One of the things I found myself missing the most on the diet was soy sauce - it adds so much richness to so many dishes, marinades, dips, etc.
I learned the hard way that it’s usually made of fermented wheat, not just soy. Then, having discovered a soy-free alternative, rapidly learned the same hard way that I’m also intolerant to soy.
Coconut aminos are often touted as a good option, but while I find they did add a certain amount of umami (depth of flavour), they were a pale substitute for soy sauce. So I went online and tried several recipes (in my experience, the first one you try is rarely the best). I tried this recipe first with cider vinegar, but found balsamic FAR more delicious, and much closer to the real thing.
I also found using beef bouillon tastes best (which is why it’s in this recipe), but GDS-free bouillon is hard to come by and often prohibitively expensive. Often as not, I make my own beef stock, reduce it to a very concentrated form, and use that instead (subbing out both the bouillon and the water in the following recipe.

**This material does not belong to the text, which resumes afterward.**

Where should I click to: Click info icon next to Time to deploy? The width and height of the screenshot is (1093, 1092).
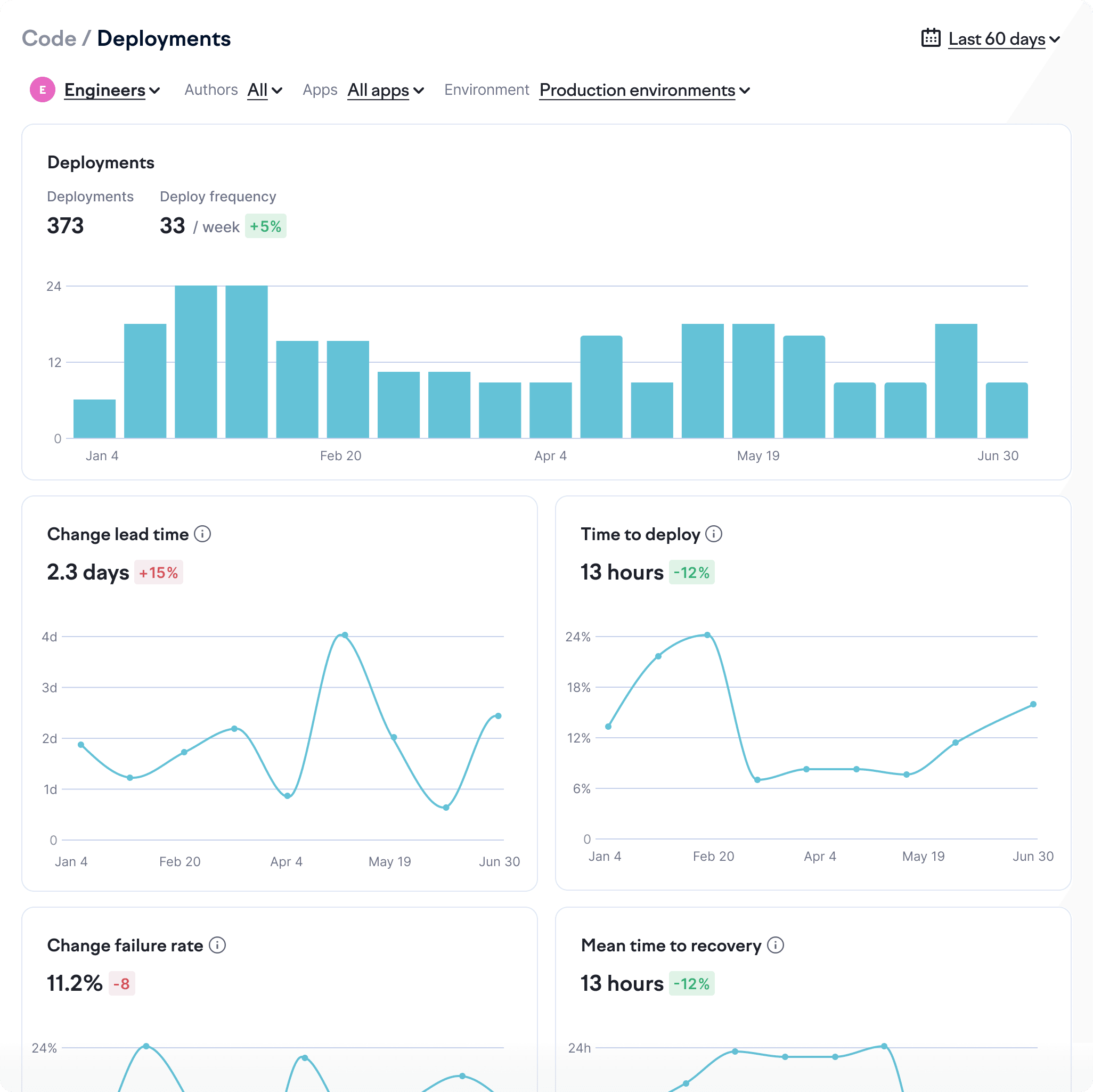click(x=714, y=534)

I also don’t trust it to keep very long in the fridge, so I freeze it in ice cube trays. Then, say your recipe calls for two tablespoons of soy sauce, add a cube or two to whatever you’re cooking and you’re off to the races! Also, I freeze larger portions in small jam-style jars for recipes requiring a cup or more.
(I do the same thing with homemade stock of any kind – a couple cubes of stock and a couple of this not-so-soy sauce make a wonderful stir-fry base).
· 4 tbsp beef bouillon (or 1 ½ cups reduced beef stock)
· 5 tsps balsamic vinegar
· 3 tsp dark molasses
· ¼ tsp garlic powder (or garlic salt, but then omit adding more salt)
· Dash each of salt and pepper
· 1 tbsp microplaned/finely grated ginger, or one two-inch cube of fresh ginger (add, then remove when sauce is done). You can use ginger powder, but I don’t think it tastes as good.
· 1 ½ cups water (omit if using reduced stock).
Add all to pot, bring to boil over medium/high heat, lower heat to simmer. You want it to reduce to about one cup of liquid.
If using fresh chunked ginger, be sure to remove it before storing sauce.